◆ **Work order**: Go line by line through the data and copy those with the word "under".

◆ **Records provided**:

•••

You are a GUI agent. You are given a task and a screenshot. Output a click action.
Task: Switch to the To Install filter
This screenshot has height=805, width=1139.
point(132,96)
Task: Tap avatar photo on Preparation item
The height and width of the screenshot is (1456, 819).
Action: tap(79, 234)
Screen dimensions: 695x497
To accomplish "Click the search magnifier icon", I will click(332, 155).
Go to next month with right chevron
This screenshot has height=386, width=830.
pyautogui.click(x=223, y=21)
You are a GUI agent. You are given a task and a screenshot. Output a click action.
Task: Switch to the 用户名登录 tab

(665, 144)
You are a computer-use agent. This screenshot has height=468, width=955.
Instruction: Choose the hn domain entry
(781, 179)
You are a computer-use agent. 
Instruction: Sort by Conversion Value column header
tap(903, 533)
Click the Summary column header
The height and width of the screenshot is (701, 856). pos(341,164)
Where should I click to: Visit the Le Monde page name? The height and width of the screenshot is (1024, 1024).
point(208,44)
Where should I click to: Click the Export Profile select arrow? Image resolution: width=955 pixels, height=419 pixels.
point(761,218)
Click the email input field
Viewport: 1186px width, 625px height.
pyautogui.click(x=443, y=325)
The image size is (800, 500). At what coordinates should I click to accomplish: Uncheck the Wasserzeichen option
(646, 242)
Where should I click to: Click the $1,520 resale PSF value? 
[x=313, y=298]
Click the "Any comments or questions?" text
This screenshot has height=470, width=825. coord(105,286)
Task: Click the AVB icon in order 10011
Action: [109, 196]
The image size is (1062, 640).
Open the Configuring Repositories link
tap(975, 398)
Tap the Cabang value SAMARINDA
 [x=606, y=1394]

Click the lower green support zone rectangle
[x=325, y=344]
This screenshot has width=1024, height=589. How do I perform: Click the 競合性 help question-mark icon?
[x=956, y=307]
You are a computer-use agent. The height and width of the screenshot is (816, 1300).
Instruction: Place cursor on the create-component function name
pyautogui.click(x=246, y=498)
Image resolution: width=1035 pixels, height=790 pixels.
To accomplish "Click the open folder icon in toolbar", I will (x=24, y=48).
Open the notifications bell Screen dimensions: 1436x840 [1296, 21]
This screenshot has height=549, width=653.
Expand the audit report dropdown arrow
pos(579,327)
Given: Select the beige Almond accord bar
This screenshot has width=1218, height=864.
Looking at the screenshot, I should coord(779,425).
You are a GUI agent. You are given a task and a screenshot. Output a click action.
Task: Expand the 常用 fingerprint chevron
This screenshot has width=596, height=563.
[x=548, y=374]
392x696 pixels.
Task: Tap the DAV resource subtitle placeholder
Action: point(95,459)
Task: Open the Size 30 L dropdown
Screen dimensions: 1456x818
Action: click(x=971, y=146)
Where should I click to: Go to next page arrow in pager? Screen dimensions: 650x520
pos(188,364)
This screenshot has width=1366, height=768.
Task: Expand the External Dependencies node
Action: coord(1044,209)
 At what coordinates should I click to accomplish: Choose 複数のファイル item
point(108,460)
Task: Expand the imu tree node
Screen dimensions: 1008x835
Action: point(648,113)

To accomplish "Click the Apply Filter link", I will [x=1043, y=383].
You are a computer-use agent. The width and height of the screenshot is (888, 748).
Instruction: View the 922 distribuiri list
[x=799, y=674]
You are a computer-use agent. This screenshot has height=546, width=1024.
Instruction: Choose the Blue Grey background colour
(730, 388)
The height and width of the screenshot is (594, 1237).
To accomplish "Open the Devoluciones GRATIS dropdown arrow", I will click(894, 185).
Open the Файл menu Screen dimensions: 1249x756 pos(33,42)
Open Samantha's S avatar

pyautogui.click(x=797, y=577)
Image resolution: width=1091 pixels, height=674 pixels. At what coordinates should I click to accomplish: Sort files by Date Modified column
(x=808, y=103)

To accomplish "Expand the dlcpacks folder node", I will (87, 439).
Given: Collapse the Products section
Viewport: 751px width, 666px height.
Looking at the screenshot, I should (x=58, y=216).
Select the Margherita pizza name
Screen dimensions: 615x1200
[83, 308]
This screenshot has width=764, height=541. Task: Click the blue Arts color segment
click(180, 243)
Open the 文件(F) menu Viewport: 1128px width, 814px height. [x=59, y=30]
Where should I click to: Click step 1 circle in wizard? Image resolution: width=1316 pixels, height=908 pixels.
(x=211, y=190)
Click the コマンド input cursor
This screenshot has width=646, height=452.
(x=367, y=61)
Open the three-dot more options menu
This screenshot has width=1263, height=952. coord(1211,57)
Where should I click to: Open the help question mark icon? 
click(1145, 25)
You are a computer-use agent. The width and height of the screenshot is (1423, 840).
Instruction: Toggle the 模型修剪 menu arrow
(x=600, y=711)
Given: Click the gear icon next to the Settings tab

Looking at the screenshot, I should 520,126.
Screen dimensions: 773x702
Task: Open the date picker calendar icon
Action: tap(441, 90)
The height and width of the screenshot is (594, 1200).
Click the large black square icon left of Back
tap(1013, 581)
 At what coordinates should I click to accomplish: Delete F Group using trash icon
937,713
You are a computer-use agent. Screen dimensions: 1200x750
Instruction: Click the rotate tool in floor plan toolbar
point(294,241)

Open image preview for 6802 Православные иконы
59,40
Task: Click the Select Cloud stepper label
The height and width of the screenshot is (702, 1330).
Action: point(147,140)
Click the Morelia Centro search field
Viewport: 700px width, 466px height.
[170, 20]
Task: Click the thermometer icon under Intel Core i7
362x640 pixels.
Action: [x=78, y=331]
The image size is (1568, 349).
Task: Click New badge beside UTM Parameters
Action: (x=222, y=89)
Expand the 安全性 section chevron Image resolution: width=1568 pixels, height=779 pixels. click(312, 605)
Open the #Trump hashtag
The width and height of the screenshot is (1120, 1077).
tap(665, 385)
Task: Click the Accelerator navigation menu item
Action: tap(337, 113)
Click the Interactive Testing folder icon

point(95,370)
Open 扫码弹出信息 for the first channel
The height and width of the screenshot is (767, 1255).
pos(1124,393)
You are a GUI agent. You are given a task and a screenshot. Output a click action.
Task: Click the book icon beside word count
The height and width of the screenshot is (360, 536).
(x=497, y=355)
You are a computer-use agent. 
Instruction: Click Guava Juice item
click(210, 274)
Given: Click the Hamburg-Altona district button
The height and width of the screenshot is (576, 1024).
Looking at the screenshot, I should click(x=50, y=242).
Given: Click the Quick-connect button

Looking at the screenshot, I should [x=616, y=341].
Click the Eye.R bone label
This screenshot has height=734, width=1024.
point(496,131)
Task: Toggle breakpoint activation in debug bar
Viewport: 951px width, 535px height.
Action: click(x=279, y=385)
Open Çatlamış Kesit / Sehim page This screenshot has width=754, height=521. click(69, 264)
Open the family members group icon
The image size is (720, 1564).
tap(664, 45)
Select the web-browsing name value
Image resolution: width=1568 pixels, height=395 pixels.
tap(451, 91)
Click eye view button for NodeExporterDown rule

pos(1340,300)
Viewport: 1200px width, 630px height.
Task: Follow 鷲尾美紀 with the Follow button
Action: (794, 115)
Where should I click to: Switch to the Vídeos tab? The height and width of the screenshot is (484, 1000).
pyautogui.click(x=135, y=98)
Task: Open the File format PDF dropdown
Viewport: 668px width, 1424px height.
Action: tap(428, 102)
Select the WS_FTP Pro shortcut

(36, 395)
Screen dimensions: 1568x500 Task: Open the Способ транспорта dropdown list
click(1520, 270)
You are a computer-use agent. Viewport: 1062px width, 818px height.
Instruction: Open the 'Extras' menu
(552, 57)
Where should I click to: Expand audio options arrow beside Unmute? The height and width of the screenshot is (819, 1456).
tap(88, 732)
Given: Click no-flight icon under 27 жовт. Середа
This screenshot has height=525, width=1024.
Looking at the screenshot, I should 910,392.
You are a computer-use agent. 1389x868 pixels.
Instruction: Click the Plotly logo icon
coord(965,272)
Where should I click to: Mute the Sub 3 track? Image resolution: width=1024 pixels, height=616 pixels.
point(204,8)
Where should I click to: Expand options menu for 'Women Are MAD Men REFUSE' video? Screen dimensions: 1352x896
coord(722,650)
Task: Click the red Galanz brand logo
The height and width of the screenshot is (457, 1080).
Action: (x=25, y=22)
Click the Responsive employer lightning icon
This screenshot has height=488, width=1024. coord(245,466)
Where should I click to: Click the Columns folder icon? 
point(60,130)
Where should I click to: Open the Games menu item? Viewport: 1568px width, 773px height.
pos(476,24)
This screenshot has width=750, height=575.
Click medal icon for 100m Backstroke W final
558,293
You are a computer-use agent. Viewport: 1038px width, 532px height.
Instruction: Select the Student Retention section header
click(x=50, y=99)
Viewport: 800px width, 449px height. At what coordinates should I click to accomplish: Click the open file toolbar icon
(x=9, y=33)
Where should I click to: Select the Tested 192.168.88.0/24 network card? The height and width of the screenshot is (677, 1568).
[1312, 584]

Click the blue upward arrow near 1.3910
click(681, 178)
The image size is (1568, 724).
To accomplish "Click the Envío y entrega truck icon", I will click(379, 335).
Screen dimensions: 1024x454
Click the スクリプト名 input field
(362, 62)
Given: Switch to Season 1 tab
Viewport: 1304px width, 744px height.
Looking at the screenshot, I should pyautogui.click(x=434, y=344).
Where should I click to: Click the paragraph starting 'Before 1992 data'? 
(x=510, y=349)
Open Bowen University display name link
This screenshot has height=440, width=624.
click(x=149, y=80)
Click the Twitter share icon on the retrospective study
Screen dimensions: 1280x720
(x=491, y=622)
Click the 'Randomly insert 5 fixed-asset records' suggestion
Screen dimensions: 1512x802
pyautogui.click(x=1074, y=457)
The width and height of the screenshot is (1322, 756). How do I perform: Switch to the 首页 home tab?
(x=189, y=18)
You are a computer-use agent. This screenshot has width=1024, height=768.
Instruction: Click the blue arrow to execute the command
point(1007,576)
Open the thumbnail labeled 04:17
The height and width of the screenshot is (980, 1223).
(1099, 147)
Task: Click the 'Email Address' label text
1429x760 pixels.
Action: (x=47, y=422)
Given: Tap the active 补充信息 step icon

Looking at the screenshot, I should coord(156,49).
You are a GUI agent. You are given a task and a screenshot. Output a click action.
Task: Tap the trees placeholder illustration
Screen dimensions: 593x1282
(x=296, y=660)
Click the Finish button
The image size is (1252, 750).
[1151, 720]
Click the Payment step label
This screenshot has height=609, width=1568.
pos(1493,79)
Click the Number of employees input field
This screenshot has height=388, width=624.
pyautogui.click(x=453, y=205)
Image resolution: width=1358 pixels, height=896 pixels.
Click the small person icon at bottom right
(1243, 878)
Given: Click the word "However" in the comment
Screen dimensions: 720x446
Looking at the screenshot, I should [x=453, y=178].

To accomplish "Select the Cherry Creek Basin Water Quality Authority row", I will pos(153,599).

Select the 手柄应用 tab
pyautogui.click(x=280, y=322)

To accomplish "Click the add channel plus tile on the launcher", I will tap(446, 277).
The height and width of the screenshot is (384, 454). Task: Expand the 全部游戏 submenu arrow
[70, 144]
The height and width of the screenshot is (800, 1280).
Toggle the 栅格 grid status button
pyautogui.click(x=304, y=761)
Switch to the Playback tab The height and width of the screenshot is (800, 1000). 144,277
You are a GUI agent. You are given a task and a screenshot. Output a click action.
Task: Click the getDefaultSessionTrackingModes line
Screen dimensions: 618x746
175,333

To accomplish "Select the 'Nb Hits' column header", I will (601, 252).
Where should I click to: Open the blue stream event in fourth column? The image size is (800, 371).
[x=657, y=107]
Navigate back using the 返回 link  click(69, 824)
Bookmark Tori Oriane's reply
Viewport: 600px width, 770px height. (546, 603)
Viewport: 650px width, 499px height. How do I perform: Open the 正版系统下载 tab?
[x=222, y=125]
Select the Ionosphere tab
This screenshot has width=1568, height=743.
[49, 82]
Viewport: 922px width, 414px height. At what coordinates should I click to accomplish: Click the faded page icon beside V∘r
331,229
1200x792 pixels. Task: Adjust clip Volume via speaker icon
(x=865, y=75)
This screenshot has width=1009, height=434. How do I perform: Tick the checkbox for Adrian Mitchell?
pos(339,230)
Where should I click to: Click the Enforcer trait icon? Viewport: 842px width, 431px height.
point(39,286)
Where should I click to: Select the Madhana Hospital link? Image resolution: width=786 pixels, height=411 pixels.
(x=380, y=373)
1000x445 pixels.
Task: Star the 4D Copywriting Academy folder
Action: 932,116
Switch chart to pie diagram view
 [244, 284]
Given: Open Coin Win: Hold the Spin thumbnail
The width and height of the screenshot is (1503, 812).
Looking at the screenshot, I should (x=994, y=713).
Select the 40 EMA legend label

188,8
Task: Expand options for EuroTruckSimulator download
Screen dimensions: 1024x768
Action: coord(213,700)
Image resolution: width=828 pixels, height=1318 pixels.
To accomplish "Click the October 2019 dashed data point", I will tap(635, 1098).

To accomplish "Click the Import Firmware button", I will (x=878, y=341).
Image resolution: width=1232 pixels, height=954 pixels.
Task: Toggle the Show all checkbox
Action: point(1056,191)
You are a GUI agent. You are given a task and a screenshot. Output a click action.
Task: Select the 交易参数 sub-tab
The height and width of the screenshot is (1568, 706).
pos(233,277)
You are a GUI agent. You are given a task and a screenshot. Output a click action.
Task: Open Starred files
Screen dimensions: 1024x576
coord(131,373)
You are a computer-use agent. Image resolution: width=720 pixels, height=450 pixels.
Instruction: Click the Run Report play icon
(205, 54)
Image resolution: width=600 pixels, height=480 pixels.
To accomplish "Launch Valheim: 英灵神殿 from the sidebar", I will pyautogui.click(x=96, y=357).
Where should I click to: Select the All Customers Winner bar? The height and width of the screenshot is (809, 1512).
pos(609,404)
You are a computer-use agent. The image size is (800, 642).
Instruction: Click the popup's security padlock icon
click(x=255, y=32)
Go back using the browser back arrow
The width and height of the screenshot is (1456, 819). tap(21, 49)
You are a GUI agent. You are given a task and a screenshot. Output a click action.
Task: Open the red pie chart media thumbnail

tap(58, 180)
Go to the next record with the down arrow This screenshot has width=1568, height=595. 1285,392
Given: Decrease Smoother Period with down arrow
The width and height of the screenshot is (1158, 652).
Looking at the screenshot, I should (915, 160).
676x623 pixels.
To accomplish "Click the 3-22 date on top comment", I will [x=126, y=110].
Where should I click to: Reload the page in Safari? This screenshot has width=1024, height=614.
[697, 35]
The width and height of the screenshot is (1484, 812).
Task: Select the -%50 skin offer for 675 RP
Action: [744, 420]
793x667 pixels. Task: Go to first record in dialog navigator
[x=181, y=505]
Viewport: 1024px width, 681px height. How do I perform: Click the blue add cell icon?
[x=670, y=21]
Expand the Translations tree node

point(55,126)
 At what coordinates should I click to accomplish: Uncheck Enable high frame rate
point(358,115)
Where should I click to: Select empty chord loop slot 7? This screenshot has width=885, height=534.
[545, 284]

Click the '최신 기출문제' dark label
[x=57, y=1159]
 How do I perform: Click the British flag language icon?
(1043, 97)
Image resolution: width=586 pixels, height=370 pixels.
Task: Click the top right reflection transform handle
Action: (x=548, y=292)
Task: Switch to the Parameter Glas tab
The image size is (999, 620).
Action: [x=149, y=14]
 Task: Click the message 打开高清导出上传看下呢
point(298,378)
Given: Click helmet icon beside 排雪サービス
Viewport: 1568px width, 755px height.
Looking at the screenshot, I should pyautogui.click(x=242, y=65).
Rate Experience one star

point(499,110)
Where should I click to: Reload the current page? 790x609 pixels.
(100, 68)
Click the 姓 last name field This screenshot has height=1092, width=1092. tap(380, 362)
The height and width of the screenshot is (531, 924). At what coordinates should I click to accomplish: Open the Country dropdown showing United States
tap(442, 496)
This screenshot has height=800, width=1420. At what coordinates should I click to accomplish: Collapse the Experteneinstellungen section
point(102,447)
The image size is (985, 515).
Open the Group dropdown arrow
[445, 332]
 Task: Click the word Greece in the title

•••

◆ **Result of the exercise**:
Task: Click the thermometer icon under Intel Core i7
Given: Click no-flight icon under 27 жовт. Середа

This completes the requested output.